● TASK BRIEF
Set down, please, exactly the lines below that run from the line with "The height and" to the line with "Click the Exporter button", both lines included.

● INFORMATION
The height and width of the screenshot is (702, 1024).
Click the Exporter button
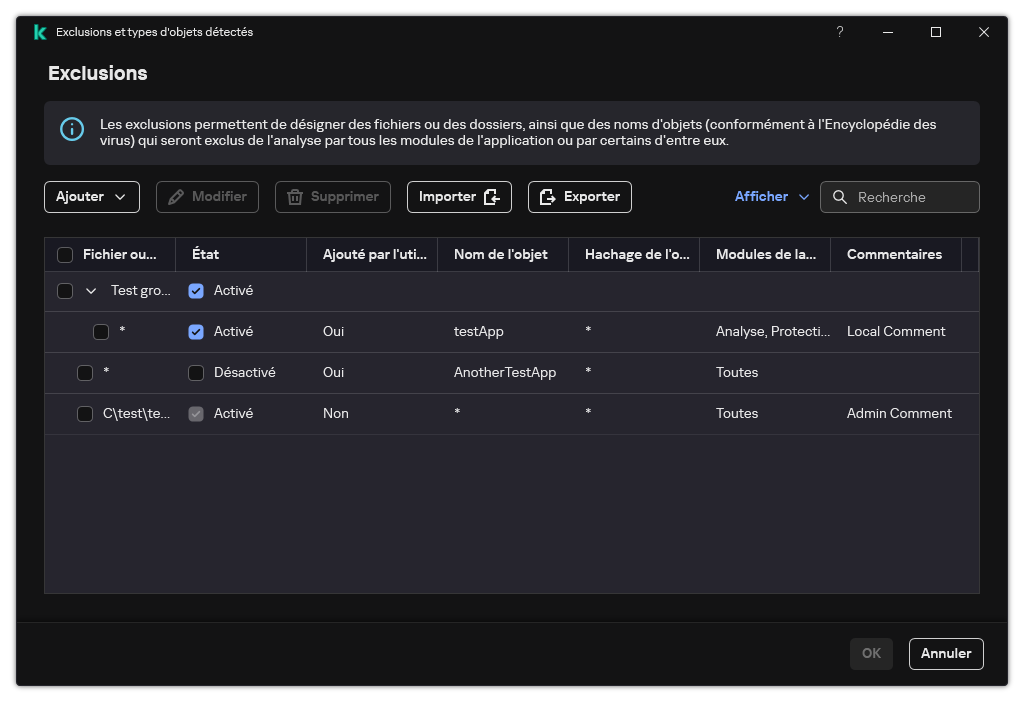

---

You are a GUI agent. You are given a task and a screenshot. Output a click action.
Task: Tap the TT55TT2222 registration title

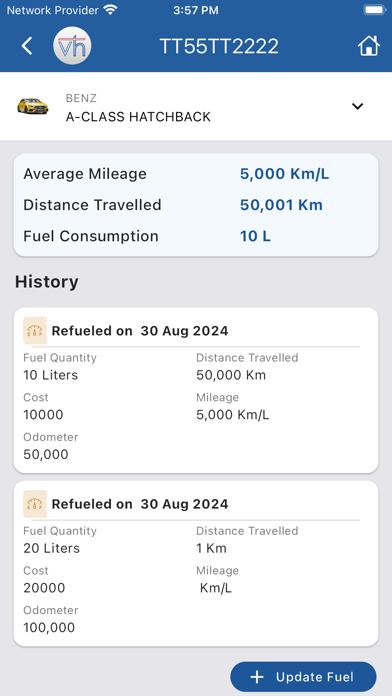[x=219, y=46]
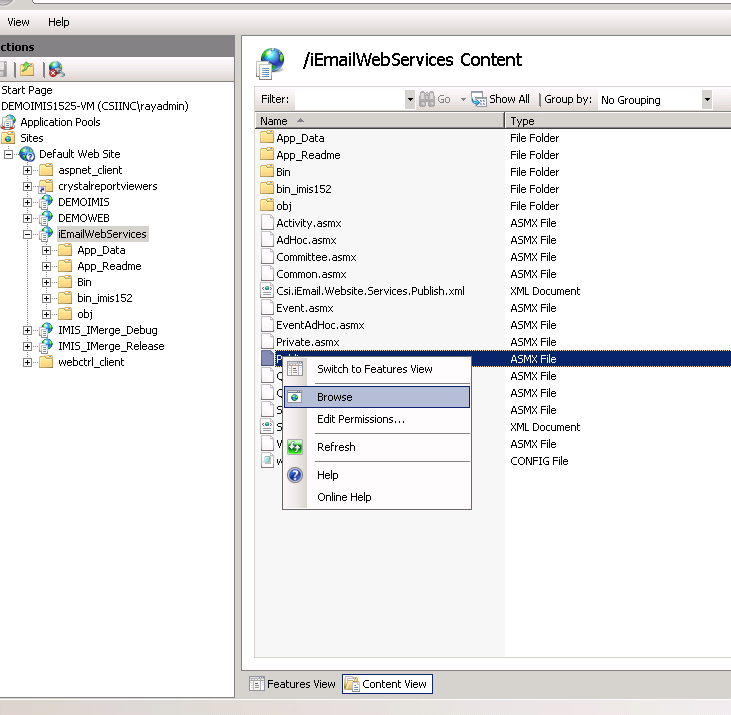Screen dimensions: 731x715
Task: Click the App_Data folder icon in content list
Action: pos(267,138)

==

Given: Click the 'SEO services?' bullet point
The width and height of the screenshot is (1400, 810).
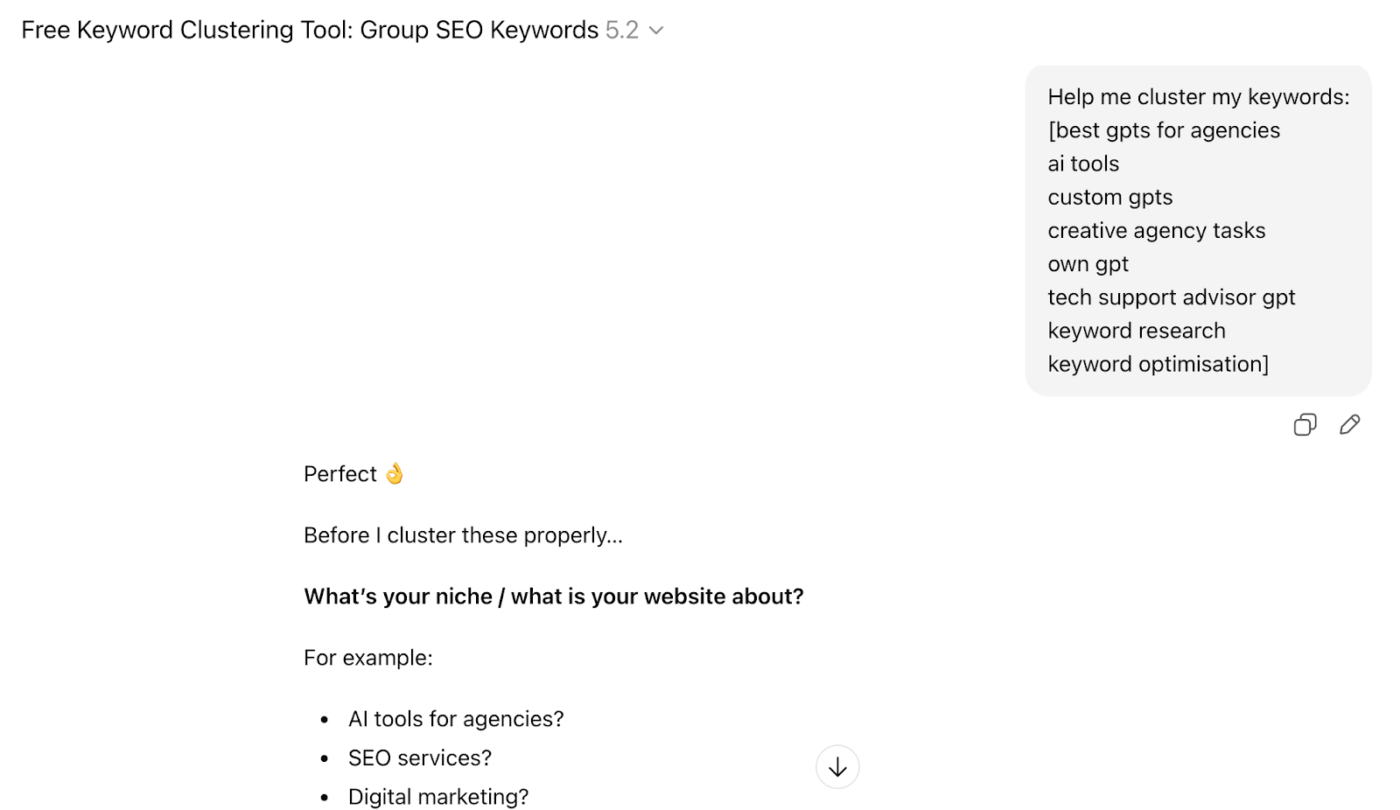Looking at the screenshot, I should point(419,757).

● SOLUTION
The height and width of the screenshot is (702, 1024).
Click the Exporter button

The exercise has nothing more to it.